Textauszug zum Lesen:
***

Im Vergleich zu anderen Regionen in Deutschland ist das geothermische Potenzial im Oberrheingraben besonders hoch. Heiße Gesteinsschichten befinden sich hier bereits in vergleichsweise geringer Tiefe. Die Region ist heute geprägt durch Fernwärmesysteme, die zum Großteil mit fossiler Energie versorgt werden. Erdwärme bietet ein enormes Potenzial, um Kohle und Gas in der Fernwärme zu ersetzen. Die Region ist damit eine Schlüsselregion für die Wärmewende in Deutschland. Um dieses geothermische Potenzial für Kommunen und die Industrie am Oberrhein nutzbar zu machen, sind umfangreiche geologische Daten für die Region erforderlich. In dem Forschungsvorhaben DEKAPALATIN-BERTHA, an dem sich die Stadt Wörth am Rhein, die Daimler Truck AG, die EnBW Energie Baden-Württemberg AG, sowie weitere Forschungspartner beteiligen, sollen diese Daten aus der geologischen Aufsuchung und der Forschungsbohrung gewonnen werden.
Programm/ Zuschussgeber | BMWK |
Akronym | DEKAPALATIN-BERTHA |
Titel/ Thema | DEKAPALATIN-BERTHA - Konzeptionierung, Exploration, Erschließung tiefer Geothermie in einem Reallabor für die integrierte Wärmewende am Modellstandort Wörth am Rhein |
Identifikation/ Zuwendungsnummer | 03EXP4005 |
Durchführungszeitraum | 2024-02-01 2028-01-31 |
Geschätzte Kosten/ Zuwendungsbetrag | 15.573.758,76 |
Sonstiges | - |
Das Projekt wird mit wissenschaftlicher Begleitung durchgeführt, um die Expertise bei den Analysen einfließen zu lassen. Bei der Region Mittlerer Oberrhein handelt es sich um ein fault-leakage controlled play, dessen Störungsinventar und hydraulische Performance unzureichend bekannt sind. Eine sichere Entwicklung dieser Art von Plays bedarf einer gezielten Explorationsstrategie mit qualifizierter Datenlage. Informationen etwa zur Störungsgeometrie, zu Gesteinseigenschaften und dem Gebirgsspannungsfeld sollen daher in dem Projekt erforscht werden. Sie sind auf andere Projekte in der Region übertragbar.
Zusätzlich soll der Wärmetransport im Untergrund untersucht, Zusammenhänge und Kontrollfaktoren identifiziert und ggf. quantifiziert werden. Ein weiterer Untersuchungsschwerpunkt sind innovative Monitoring- und Prognosemodelle. Die erwartete Reservoirtemperatur macht zudem Untersuchungen zu Bohrungs-Services und Fördertechnologie notwendig. Auch soll die parallele Versorgung von industrieller Prozess- und kommunaler Heizwärme optimiert werden.
WärmeWerk Wörth GmbH, Untersuchungen zur Gewinnung von Wissenschafts- und Fachdaten für die Nutzung des geothermischen Potentials.
Georg-August-Universität Göttingen - Geowissenschaftliches Zentrum - AB Angewandte Geothermik und Geohydraulik, Skalenübergreifende thermisch-hydraulische Modellierung, wissenschaftliches Logging, Kernbohren & Potenzialanalyse.

***

Aufgabe 1: Welcher Ort wird im Textauszug als Modellstandort des Vorhabens DEKAPALATIN-BERTHA genannt?

Liste der Einträge:

***

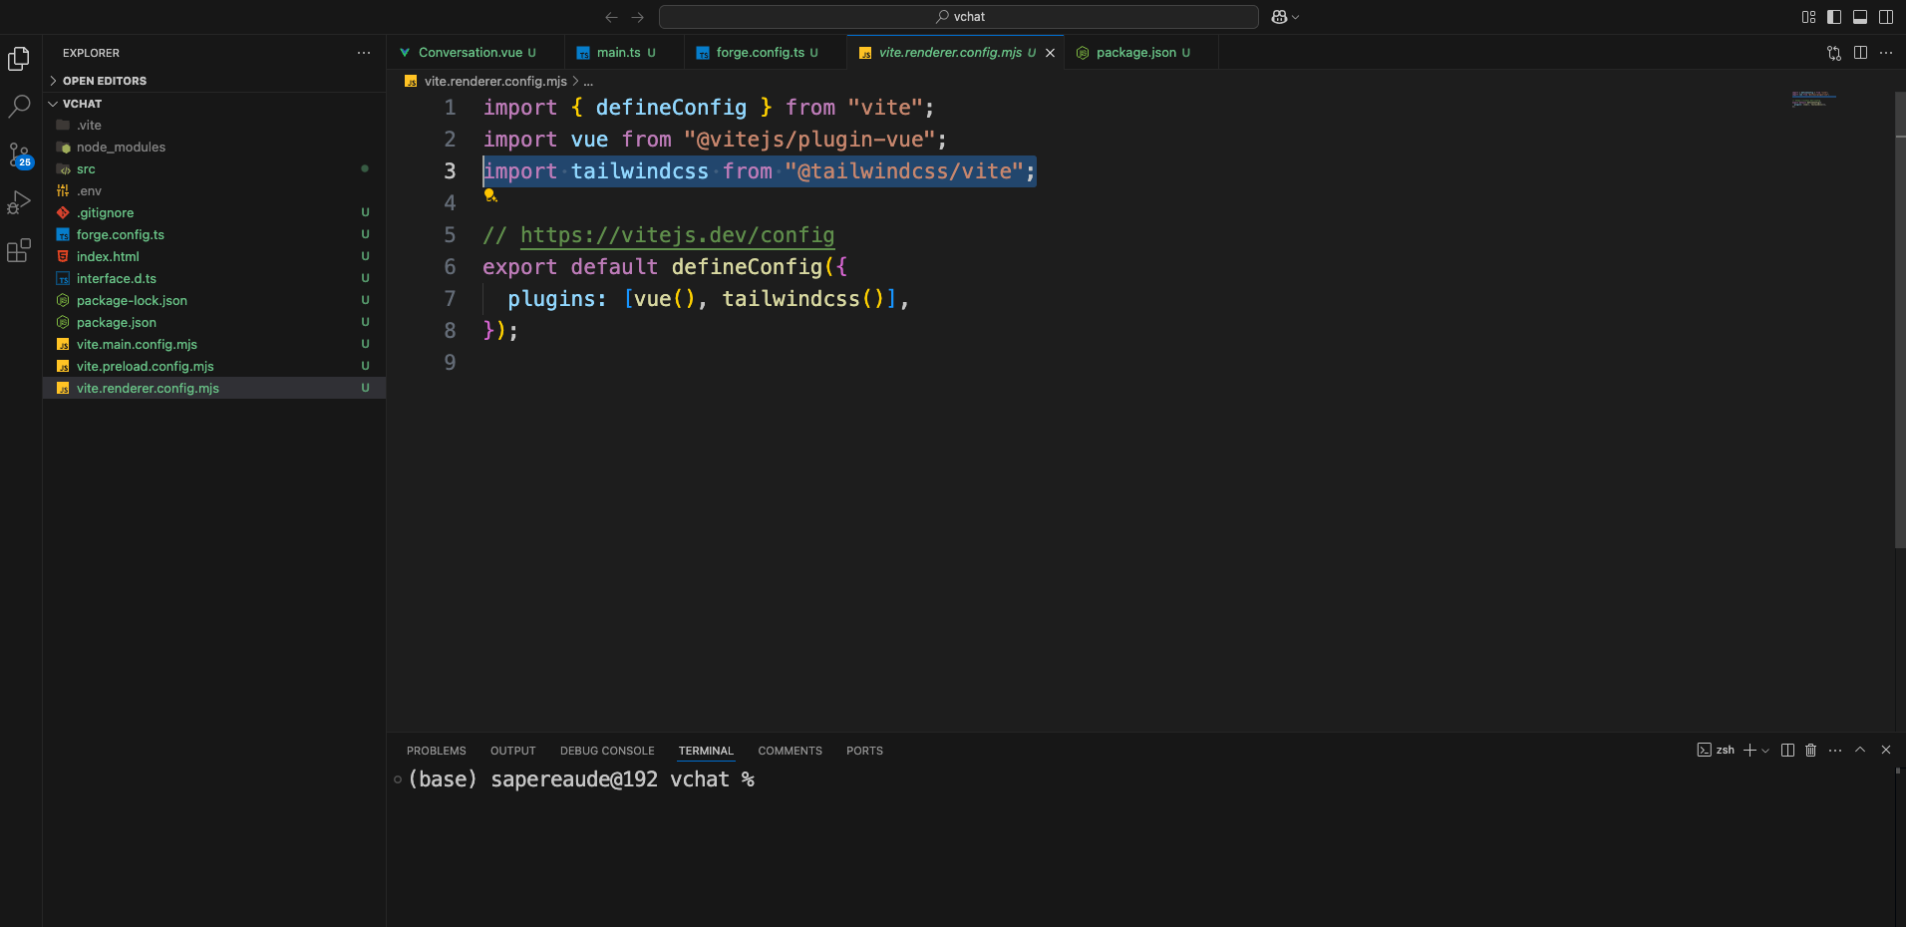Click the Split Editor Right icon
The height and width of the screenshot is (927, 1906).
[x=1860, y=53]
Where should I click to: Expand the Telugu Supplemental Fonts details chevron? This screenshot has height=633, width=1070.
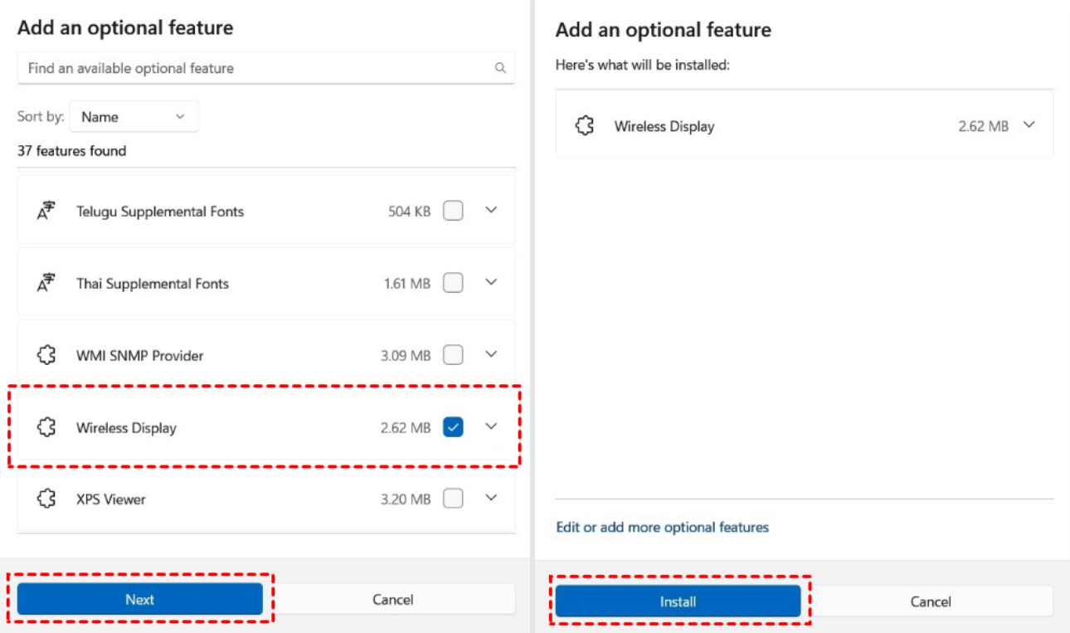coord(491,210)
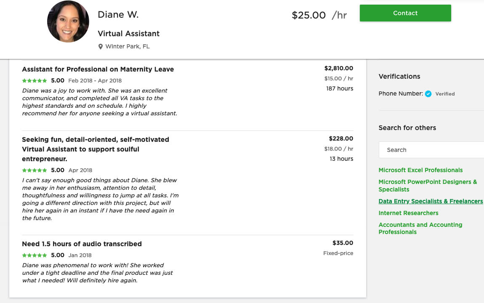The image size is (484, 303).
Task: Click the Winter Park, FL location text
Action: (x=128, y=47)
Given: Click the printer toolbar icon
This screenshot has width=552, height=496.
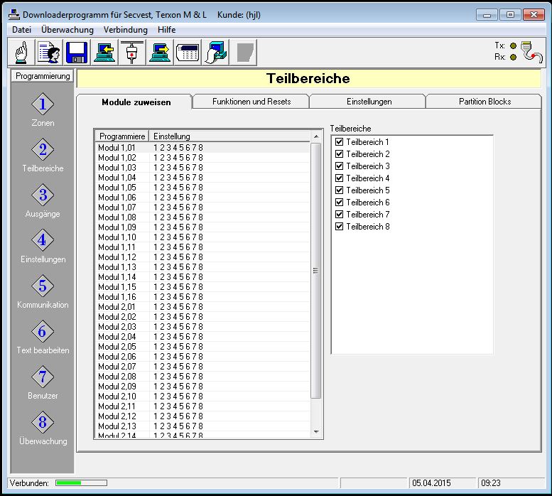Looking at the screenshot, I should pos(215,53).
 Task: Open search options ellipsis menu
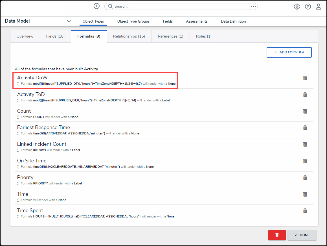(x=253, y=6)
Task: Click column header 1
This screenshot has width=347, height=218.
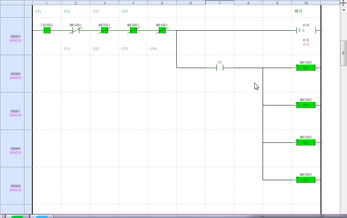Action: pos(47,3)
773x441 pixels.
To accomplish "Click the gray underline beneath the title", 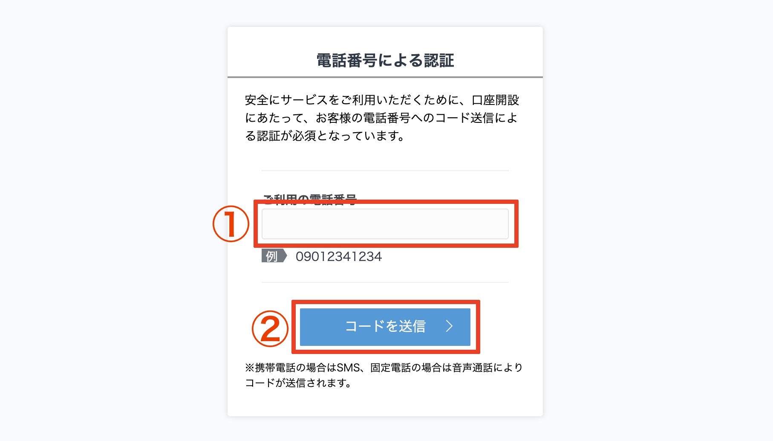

***

Aufgabe 2: Überführen Sie ausschließlich den Abschnitt der Einträge von der Zeile mit "Task: Open search options ellipsis menu" bis einschließlich zum Ende der Einträge in eine JSON-Liste von Zeichenketten, mit einer Zeichenkette je Zeile und ohne Leerzeilen. Lassen Sie die Bilder dabei weg.

Lösung 1: Wörth am Rhein

Lösung 2:
[
  " Task: Open search options ellipsis menu",
  "(x=253, y=6)",
  "Task: Click column header 1",
  "This screenshot has width=347, height=218.",
  "Action: pos(47,3)",
  "773x441 pixels.",
  "To accomplish \"Click the gray underline beneath the title\", "
]